Constructivists need to rethink some of the assumptions, and re-frame the desire under which students are empowered. Teachers need to dignify students, but also assume responsibility for active mentoring. Just because authority becomes lax to an authoritative liberalization, it does not mean that a removal of authority results in guaranteed equity and justice. It is also naive to assume that such a simple, stagnant power relationship exists. Many other factors contribute to power relationships, and a tenable position acknowledges these realities and stresses the ethics of classroom power and interaction.

Reaction

This article raised a great deal of points regarding curricula design, and many of the topics we have covered in lecture. I was engaged in the reading, both due to the fact that I am a student and therefore interested by the relevancy of the topic, but also because it is important in my view to understand how curricula is designed. I was previously not aware that so much on learning pathway theories are used, and it has opened by eyes to the difficulties in designing material that targets individuals equally and fairly to create learning environments. In generally, I agree with the points raised in this article. I personally have always favored individualistic approaches, and the need for projects and open-ended approaches to learning in the classroom. I do disagree that active mentoring is the only way that educators need to run the classroom. There is certainly a need for the ‘chalk and talk’ approach, and a stress on Cognitivism. Behaviorist approach is also important, as we know that fear serves as a strong motivator, such as the fear of poor results. We need to acknowledge that there is a widespread apathy in education, as well as a lack of direction in areas that we ourselves aren’t personally motivated to do well in. Outside of logical reasoning for good performance, there needs to be an instilled thrill for knowledge and a thirst for it. I did dislike that there wasn’t a greater stress on a balance between all the theories in educational design, as Constructivism does not and will not address all the paradoxes raised in the article.

Implications

Educational tourism is a large part of the tourist industry. Every year thousands of students flock to areas such as the east coast to visit historic sites, and learn about our country’s history. It is important that tours such as these are designed in ways that light the fire to drive our burning desire for knowledge, rather than designed to extinguish the desire in favor of opportunities to explore gift shops for memorabilia driven by commercialized design.

As technologies such as 3D printers become common household items, as indeed they are becoming, the lack of value that exists in digital products will transition into the material world. We will be able to, given scans from museums, construct historic objects that are perfect replicas. We will be able to bring historic artifacts into classrooms and our homes at marginalized costs, affecting how we see commercial value. Museums will be reconstructed in schools, but whether this will engage or disengage students to learn about history is yet to be seen.

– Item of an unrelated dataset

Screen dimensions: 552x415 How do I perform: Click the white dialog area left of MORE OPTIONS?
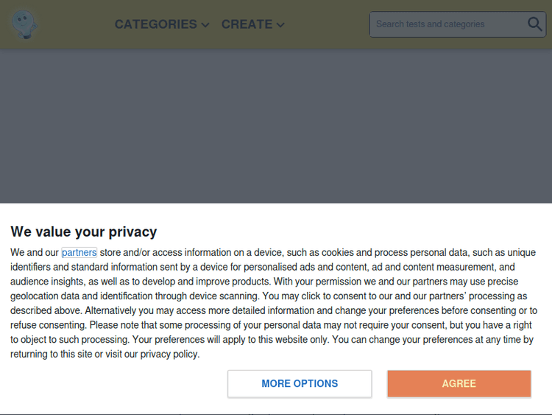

Sports and education go hand in hand. Many studies have shown that exercise and physical health contribute to greater levels of energy, necessary during long study sessions, as well as greater retention abilities and lower levels of stress. In a world where intellectual capital is continuing to be of the utmost importance, resulting in brain-drains and a growing outsourcing of manufacturing to the poorest countries, healthy lifestyles are becoming more and more critical. At the same time, the growing focus on intellectual capital has propagated a new challenge for directing leisure activities away from electronics. Our hand-held devices that we watch movies on and play games are also our portals to educational content, and with many companies having BYOD, or bring your own device policies that allow access corporate portals, we have started to create a mixed gradient between leisure and work. The implications of how RST will construct activities and environments to promote mentally and physically healthy lifestyles in the technological age are vast.

I myself am a computer science major. However, there are many aspects to CS other than just cubicle-style programming: CS stresses constructivist approach beyond basic concepts, because at the industry level you are required to apply analytical approaches to design technical infrastructure systems, create software interfaces that follow good design principles as well as hold an anchoring in human-computer, or socio-computer, interaction.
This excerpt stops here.